Cerpen ini berkisah soal  ‘Aku’, tokoh utama yang hidup di Sawahlunto masa kolonial. ‘Aku’  ini adalah seorang remaja dari keluarga kuli kontrak di Sawahlunto. Bapaknya bekerja di fasilitas pembangkit listrik yang dijalankan dengan batubara sebagai bahan bakarnya. Di sana ia bekerja sepanjang hari–kadang sampai larut malam–sebagai tukang bongkar batubara dari lori ke tungku batubara.

Ibunya bekerja di dapur umum tempat makanan bagi para pekerja tambang batubara dibuat. Mereka sekeluarga tinggal di barak kuli kontrak yang sempit. Untuk membantu ekonomi keluarga, ‘Aku’, bersama ibunya, kadang bekerja memungut pecahan batubara yang berceceran di sepanjang jalur kereta api di Sawahlunto. Ceceran Batubara itu bisa mereka jual ke kepala Gudang Ransum, tempat ibunya bekerja sebagai tukang masak untuk para pekerja tambang.

Ayahnya datang, atau didatangkan, dari “pedalaman Jawa.” Meski tau bahwa ia dan keluarganya bukan orang asli setempat, namun ‘Aku’ sadar bahwa “Kota ini ada dan berkembang karena adanya kami” (hal. 37).

Setiap awal bulan, pemerintah kolonial mengadakan pasar malam. Inilah satu-satunya hiburan bagi para pekerja dan keluarganya yang selalu ditunggu-tunggu. Tak terkecuali oleh si tokoh dan bapaknya yang gemar bermain dadu.

Pada pasar malam kali itu, bapak si tokoh tiba-tiba berada dalam keributan. Seorang Belanda peranakan tewas dalam keributan tersebut. Dan si bapak, berada di lokasi dengan batubara berlumur darah di tangannya. Polisi kolonial membawanya, entah ke mana, tak jelas nasibnya.

Ibu si ‘Aku’, yang dipanggilnya “Mak”, terpuruk. Kurus, pucat, dan sering berseru “cari bapak, bawa pulang.” Ia samasa sekali tak yakin suaminya seorang pembunuh.

Setelah menghabiskan hari-harinya mencari sang bapak, ‘Aku’ akhirnya diberitahu dua orang opas bahawa bapak si ‘Aku’ telah dikirim ke penjara Sungai Durian—tak jauh di luar pusat kota. Di sana ia yang sebelumnya berstatus kuli kontrak, diturunkan statusnya menjadi orang rantai.

‘Aku’, ataupun para opas, tak menyinggung soal pengadilan atau semacamnya.

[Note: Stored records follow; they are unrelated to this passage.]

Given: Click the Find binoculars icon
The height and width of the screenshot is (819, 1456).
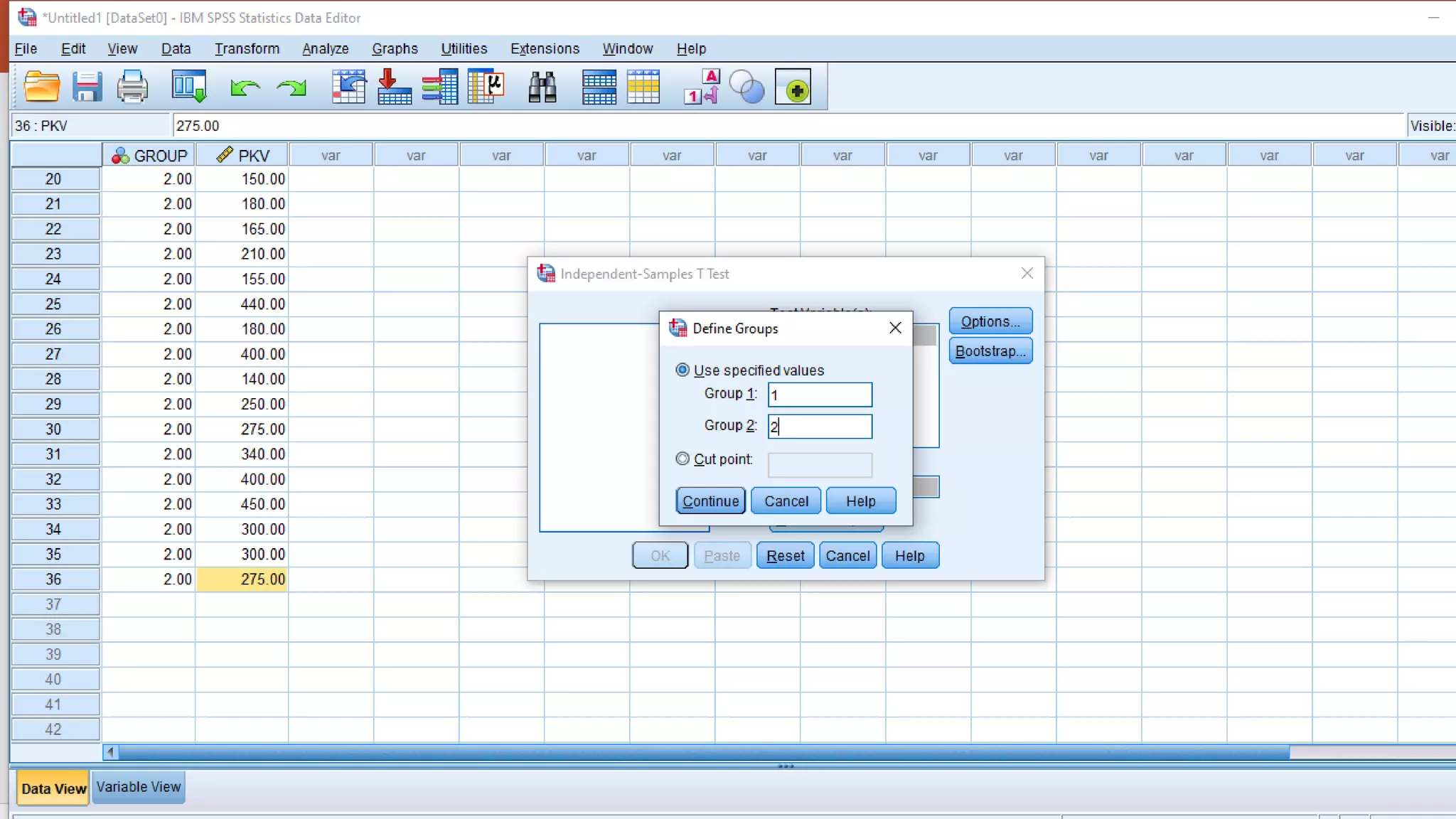Looking at the screenshot, I should [542, 88].
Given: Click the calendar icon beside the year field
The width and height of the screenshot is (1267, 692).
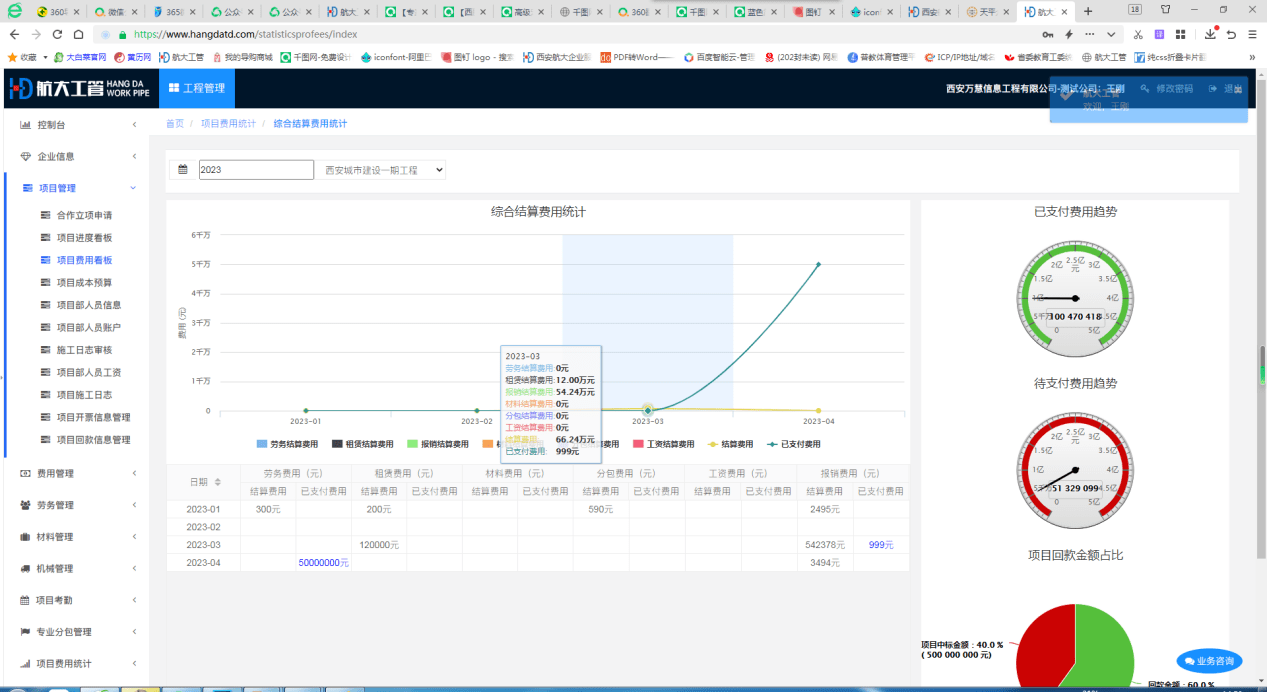Looking at the screenshot, I should click(x=183, y=170).
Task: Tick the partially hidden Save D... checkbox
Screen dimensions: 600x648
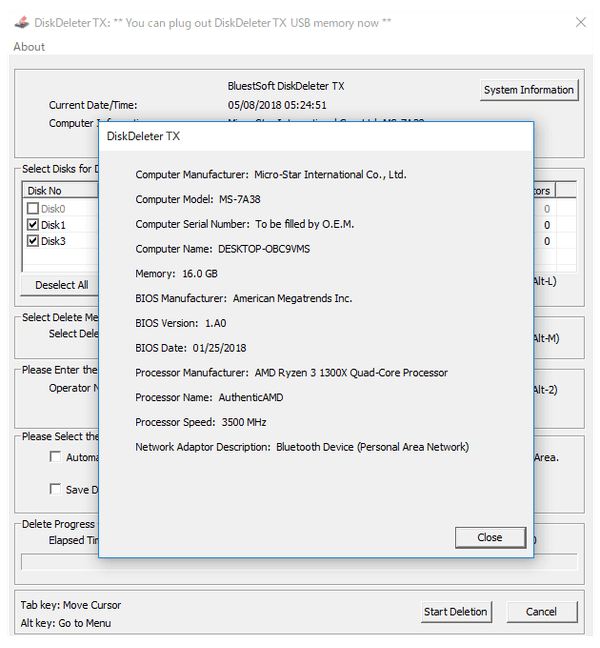Action: tap(56, 489)
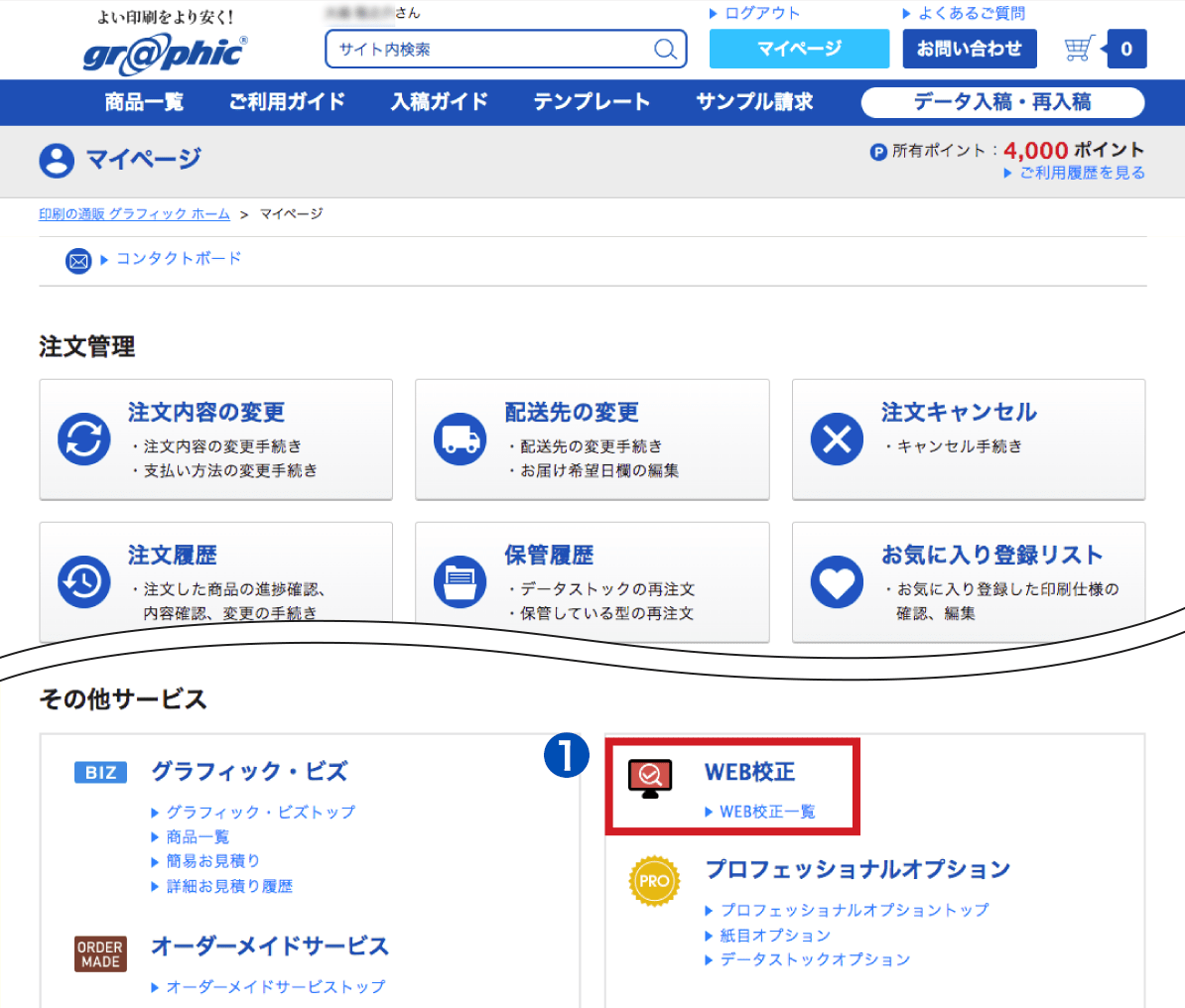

Bapak si ‘Aku’, tiba-tiba saja dihukum jadi orang rantai–pembunuh berdarah dingin. ‘Aku’ yang tak sanggup menerima kenyataan itu, hanya bisa berkata tidak. Bagaimana nasib Mak-nya ketika menghadapi kenyataan yang sama, tidak kita ketahui.

Kita hanya bisa membayangkan, keluarga kecil kelas pekerja itu hancur sudah. Keluarga yang curahan kerjanya jadi salah satu penopang perkembangan kota tambang itu, kini tak ada lagi artinya. Kita bisa bayangkan, di negeri yang jauh dari tanah kelahirannya, mereka tak tentu lagi nasibnya kini.

***

Dalam cerpen ini sebetulnya ada dua ‘Aku’. Bagian awal cerpen ini, dimulai dengan mimpi berturut-turut si ‘Aku’ dari masa kini tentang sepasang bapak-anak yang berdiri kaku di samping rel yang ujungnya tak terlihat, samar-samar, tertutup kabut.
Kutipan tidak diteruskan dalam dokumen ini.